Source records:
※ ※ ※
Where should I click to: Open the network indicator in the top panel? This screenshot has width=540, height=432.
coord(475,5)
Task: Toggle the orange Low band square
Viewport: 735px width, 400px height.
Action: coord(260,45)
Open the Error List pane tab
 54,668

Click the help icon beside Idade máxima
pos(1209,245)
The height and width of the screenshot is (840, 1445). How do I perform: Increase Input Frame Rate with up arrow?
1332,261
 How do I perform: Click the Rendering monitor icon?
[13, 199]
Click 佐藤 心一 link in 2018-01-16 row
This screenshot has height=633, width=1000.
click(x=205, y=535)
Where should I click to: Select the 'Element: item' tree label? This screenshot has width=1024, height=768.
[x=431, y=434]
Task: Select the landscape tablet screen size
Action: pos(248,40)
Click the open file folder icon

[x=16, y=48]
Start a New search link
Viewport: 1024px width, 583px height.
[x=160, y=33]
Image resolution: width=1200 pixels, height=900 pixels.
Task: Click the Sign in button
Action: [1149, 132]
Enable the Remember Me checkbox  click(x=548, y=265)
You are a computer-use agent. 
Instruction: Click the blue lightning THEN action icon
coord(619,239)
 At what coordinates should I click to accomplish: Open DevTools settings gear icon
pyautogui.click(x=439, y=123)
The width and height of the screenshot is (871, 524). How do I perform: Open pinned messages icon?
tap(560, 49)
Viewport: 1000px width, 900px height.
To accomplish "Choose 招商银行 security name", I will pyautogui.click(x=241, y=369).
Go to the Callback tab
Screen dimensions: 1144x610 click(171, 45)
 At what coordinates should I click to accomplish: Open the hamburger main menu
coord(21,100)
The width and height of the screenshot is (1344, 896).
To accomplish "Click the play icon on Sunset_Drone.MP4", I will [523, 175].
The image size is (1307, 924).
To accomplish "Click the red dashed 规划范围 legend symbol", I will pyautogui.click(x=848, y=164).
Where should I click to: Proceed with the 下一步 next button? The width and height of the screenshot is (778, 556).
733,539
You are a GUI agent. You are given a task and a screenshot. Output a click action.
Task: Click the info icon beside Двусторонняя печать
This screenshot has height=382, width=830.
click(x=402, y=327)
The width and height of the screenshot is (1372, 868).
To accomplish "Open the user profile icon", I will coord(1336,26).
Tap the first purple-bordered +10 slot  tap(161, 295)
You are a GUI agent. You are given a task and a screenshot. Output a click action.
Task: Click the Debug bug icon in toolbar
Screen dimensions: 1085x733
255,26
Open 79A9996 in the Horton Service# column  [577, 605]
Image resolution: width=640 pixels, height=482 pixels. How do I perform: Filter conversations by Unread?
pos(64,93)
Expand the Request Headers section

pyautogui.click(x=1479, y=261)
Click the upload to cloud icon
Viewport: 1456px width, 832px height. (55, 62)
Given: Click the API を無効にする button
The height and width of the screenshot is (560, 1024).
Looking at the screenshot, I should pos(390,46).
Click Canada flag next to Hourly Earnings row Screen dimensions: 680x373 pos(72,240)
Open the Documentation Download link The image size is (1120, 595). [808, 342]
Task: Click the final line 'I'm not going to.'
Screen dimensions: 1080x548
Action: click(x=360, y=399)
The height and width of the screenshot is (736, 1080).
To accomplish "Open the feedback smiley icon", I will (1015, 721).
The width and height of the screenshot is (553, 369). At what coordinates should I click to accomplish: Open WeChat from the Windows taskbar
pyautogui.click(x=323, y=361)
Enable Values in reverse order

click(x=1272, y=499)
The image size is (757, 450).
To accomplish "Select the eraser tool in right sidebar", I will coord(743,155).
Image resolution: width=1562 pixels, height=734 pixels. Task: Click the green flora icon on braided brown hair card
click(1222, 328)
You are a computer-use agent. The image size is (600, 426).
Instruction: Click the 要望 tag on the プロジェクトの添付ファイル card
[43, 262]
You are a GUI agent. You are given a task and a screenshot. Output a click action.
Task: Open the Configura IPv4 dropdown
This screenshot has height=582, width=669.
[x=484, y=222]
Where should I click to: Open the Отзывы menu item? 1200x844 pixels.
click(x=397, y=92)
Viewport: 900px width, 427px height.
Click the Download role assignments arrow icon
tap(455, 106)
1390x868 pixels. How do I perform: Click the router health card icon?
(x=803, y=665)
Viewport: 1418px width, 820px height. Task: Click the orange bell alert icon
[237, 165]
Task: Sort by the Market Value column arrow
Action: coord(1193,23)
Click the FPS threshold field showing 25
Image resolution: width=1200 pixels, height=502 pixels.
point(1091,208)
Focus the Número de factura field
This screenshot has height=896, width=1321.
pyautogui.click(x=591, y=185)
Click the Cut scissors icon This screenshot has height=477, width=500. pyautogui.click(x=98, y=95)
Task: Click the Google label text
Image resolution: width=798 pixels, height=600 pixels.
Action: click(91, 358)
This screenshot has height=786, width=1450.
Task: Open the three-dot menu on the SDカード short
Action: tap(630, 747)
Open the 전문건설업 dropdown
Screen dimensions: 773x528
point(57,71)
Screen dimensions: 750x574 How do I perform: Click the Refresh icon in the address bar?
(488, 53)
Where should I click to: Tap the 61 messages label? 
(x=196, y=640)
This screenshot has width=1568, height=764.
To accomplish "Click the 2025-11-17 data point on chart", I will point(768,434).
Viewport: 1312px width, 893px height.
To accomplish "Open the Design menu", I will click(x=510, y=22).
※ ※ ※
Activity:
For each line in the records that contains the word "computer", make a copy.

Answer to the problem:
You are a computer-use agent. 
You are a computer-use agent. The image size is (600, 426).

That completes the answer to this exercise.